Pipeline Internal Surface Detection based on Convolutional Neural Networks and Code Wave Time-Frequency Transform

Abstract

This study introduces an innovative approach that integrates principles of coda wave interferometry, wavelet transform, convolutional neural networks, and deep learning for the analysis and detection of contaminants within pipelines. The primary objective of this method is to identify various types of contaminants, enhance contamination detection sensitivity and accuracy, thereby providing an effective solution for monitoring and remediation in the oil and gas pipeline transportation industry. The findings of this research offer valuable insights and serve as a significant reference for improving pipeline cleaning practices. Further optimization can be explored through enhancements in the model architecture, the incorporation of data augmentation techniques, and the exploration of alternative training strategies. However, the performance of this method still requires further study and improvement. The study encompasses the following key aspects: Firstly, ultrasonic analysis is employed to characterize the structural properties of contaminants, enabling the extraction of crucial structural features and performance parameters through the analysis of ultrasonic echo signals.
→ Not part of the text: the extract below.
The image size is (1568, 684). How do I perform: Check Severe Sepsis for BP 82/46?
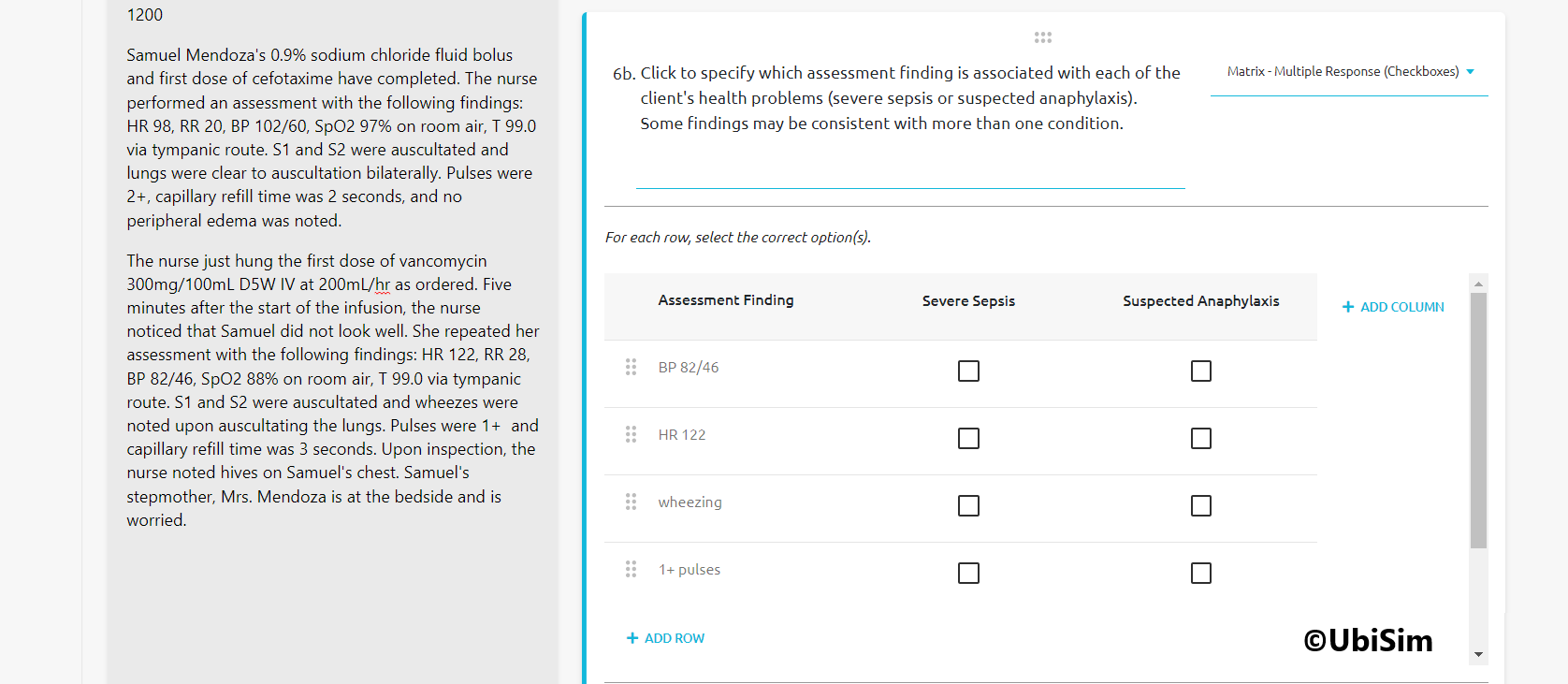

Secondly, wavelet transform is applied to conduct comprehensive time-frequency analysis of the ultrasonic echo signals, facilitating the capture of distinctive features associated with contaminants across different frequency bands and time scales. Thirdly, convolutional neural networks, specifically leveraging the VGG-16 model, are used to extract informative features from the ultrasonic signals and perform classification. Through rigorous training and fine-tuning processes, the model achieves precise identification of contaminant types and estimation of their thickness.